Readers of this blog will know that I frequently find fault with published infographics, but today it is the turn of Microsoft’s Power BI team to be the subject of my criticism.
A colleague alerted me to the online demo: http://www.microsoft.com/en-us/powerBI/solutions/demo/business-demos.aspx and in particular the one in the section labelled “Data Visualization”, which contains three charts collectively labelled “Profit Margin Analysis”. I will comment on the two lower charts in later posts because there is quite enough to say about the topmost chart.
This chart is a scatter plot, showing “Profit” on the vertical axis and “Cost” on the horizontal axis for a portfolio of “Departments”. The only way to determine the “Sales” for each department is to hover your mouse over each label and then read off the value from the tooltip. Coincidentally, the Sales figure for each department has exactly the same value (the extremely over-precise 3,097,642.34). Some of the bubbles are labelled with their department number and others are not – it is very difficult to see which label relates to each bubble. The axes are labelled with the word “(Thousands)” and the numbers also have the suffix k, an undesirable tautology.
I am afraid that I cannot see any analytical value in this chart at all as it stands, because I cannot determine the Sales or Margin of each department. So I extracted the data into the Metapraxis visualization software tool (Empower) to try to do a better job. I hope that most people know that the broad definition of Profit is Sales minus Costs, but this relationship does not hold true in the data set provided. I therefore ignored the Sales value (the aforementioned 3,097,642.34 for each department) and calculated a new Sales value for each department, as Profit + Costs. I then calculated Margin for each department (Profit over Sales, as a percentage). The scatter plot I constructed is below.
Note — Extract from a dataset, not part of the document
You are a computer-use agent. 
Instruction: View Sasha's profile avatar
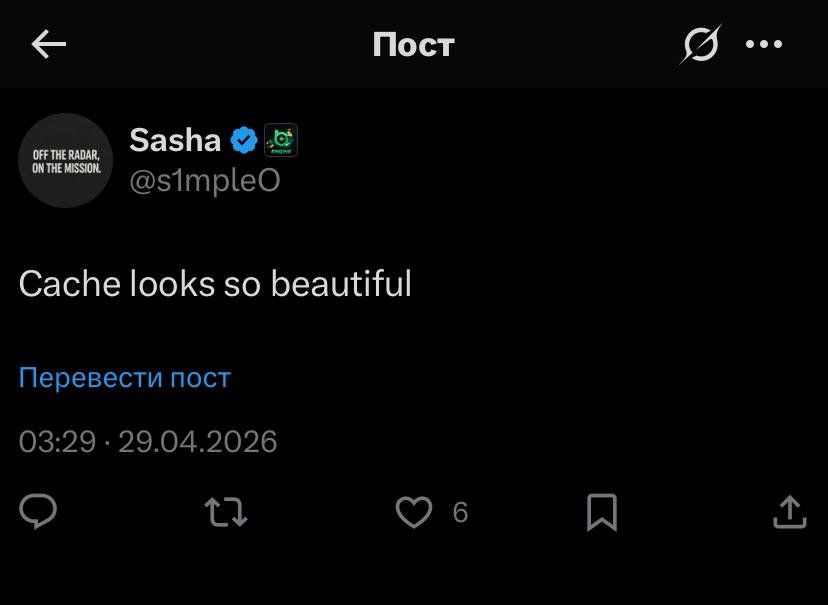[x=66, y=160]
Sales is plotted on the horizontal axis and margin on the vertical axis. Multiplying these two items together gives us Profit, and we can join points on the graph where Profit is equal with a series of “isoquants” (similar to contour lines on a topographical map or pressure lines on a weather map). Each bubble is clearly labelled and the axis labelling is without redundancy. Numbers are not stated to an unnecessary level of precision. The new chart provides us with some useful insights into the data, including the following:
- D15 has the highest Margin % and the highest Profit (but not the highest Sales)
- D18 has the lowest Sales and the lowest Profit (but not the lowest Margin %)
- D4 and D12 both generate about $200k of profit, but D4 does so with higher Sales and lower Margin % than D12
- D14 is ranked 12th in Sales but has the lowest Gross Margin % and the second lowest Profit
I would be interested to know whether readers share my criticisms of the original graph and my enthusiasm for my own rendition of the data.